Yargıtay 11. Hukuk Dairesi 2020/**** E. - 2020/**** K.

Davacı banka asıl alacak kaleminin 1.387.555,63 TL olduğunu iddia etmiş ise de gerek ilk derece gerekse istinaf aşamasında alınan bilirkişi raporlarından tespit edilen asıl alacak kalemi ile arada önemli farklar bulunduğu gözetilerek davacının her iki rapora ilişkin itirazları da gözönünde bulundurularak mahallinde banka kayıtları üzerinde inceleme yapılmak suretiyle davacının itirazlarını karşılayacak ve denetime elverişli olacak şekilde bilirkişi raporu alınarak varılacak uygun sonuç çerçevesinde karar verilmesi gerekirken eksik inceleme ile yazılı şekilde hüküm kurulması bozmayı gerektirmiştir.

Yargıtay 11. Hukuk Dairesi 2020/**** E. - 2020/**** K.

3-Mahkemece 24.04.1989 tarihinde yapılan havale için 04.05.1989 tarihinden itibaren yasal faize hükmedilmişse de, dosya içerisinde davalı …’nin temerrüdüne dair belgeye rastlanmadığı gibi, mahkemenin karar gerekçesinde de temerrüde ilişkin değerlendirmede bulunmadığından hükmün bu nedenle de bozulması gerekmiştir.

Yargıtay 11. Hukuk Dairesi 2020/**** E. - 2020/**** K.

Eldeki itirazın iptali davasına konu Ankara 13. İcra Dairesi’nin 2013/9165 esas sayılı takip dosyasının takip talebinde alacaklı banka tarafından kredi sözleşmelerine bağlı olarak Kar Mühendislik A.Ş. lehine tesis edilerek kullandırılan kredili mevduat kredisi ve mer’i teminat mektubu kredi hesaplarından kaynaklanan ve 24.06.2013 tarihli ihtarnameye konu teminat mektuplarından kaynaklanan devre komisyonu, faiz ve eklentilerinin talep edildiği, ödeme emrinde ise alacaklı banka tarafından kredi sözleşmelerine bağlı olarak Kar Mühendislik A.Ş. lehine tesis edilerek kullandırılan kredili mevduat kredisi ve mer’i teminat mektubu kredisi hesaplarından kaynaklanan ve 24.06.2013 tarihli ihtarnameye konu kredili mevduat kredi hesabından kaynaklanan alacağın talep edildiği bildirilmiştir.
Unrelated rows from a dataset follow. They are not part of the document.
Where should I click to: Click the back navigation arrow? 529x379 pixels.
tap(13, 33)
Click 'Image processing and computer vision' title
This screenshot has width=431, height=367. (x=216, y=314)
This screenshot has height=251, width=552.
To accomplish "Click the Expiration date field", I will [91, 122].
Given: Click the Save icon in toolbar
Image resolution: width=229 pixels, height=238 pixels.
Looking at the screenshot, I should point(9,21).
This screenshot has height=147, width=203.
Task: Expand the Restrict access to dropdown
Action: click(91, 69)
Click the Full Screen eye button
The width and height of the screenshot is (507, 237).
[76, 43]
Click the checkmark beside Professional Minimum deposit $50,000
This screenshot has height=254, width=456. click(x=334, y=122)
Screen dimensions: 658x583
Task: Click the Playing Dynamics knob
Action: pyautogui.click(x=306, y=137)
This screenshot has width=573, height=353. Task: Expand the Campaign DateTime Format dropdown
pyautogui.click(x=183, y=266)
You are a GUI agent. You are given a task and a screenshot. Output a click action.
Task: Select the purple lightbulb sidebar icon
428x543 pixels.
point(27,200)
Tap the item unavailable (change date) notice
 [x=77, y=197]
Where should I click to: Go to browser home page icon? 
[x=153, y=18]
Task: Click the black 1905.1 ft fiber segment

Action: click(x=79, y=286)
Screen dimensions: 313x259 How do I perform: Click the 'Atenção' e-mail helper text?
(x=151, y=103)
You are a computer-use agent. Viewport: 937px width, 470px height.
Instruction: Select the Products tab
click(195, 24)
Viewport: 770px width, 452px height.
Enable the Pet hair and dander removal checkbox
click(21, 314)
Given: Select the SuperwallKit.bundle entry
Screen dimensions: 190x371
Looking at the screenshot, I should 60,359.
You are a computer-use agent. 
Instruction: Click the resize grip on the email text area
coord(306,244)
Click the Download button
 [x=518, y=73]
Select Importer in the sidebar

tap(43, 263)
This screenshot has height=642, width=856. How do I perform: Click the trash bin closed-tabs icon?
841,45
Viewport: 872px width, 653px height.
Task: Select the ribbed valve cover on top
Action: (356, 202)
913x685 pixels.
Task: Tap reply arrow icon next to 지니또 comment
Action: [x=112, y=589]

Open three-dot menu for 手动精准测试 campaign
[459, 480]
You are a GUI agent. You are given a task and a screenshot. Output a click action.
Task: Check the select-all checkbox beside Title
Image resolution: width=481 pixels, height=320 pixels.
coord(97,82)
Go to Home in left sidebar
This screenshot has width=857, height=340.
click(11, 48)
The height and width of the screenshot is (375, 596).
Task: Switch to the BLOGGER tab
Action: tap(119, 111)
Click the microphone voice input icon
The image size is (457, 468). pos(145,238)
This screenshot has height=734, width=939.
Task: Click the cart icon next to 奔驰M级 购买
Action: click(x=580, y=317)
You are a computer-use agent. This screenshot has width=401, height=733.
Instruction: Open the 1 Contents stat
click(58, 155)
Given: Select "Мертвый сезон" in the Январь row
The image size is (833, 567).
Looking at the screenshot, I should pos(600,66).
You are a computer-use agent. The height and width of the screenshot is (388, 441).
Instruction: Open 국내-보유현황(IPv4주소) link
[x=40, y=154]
Bahsi geçen 24.06.2013 tarihli ihtarnamede ise teminat mektubu devre komisyonu, faiz ve eklentilerinden kaynaklanan alacağın ödenmesi istenilmiştir. Takip talebinde ve ödeme emrinde mer’i teminat mektubundan kaynaklanan ifadesi kullanılmış olup mahkemece hükme esas alınan bilirkişi raporunda ise 2005 yılında bankaya iade edilen dört adet teminat mektubuna ilişkin komisyon hesabı yapılmıştır. Hesaplanan miktar ise teminat mektuplarının verilme ve iade tarihleri gözetildiğinde uyumlu gözükmemektedir. Banka kayıtlarında da davacının talep ettiği komisyon alacağının gözükmediği bilirkişi raporunda ifade edilmiştir. Hal böyle olunca itirazın iptali davasının takibe sıkı sıkıya bağlı olduğu gözetilerek, davacı tarafa talep ettikleri komisyon alacağının hangi teminat mektubundan/mektuplarından kaynaklandığı açıklattırıldıktan sonra bilirkişiden tarafların iddia ve savunmalarını, banka kayıtlarını, kredi sözleşmelerini, davalı … vekilinin bilirkişi raporuna itiraz dilekçesinde, sair dilekçelerinde ileri sürdüğü savunmaları, temyiz dilekçesi ekinde sunduğu ibraname niteliğindeki belgeyi, beyanında belirttiği icra takip dosyalarını, tahkim kararına ilişkin itirazlarını değerlendiren, dosyada daha önce alınan raporları telif edici nitelikte, neticede davacının talep edebileceği bir alacak olup olmadığını belirleyen yeni bir rapor veya ek rapor alınıp dosyadaki deliller hep birlikte değerlendirilerek varılacak uygun sonuç dairesinde bir karar verilmesi gerekirken eksik inceleme ile yazılı şekilde hüküm kurulması doğru görülmemiştir.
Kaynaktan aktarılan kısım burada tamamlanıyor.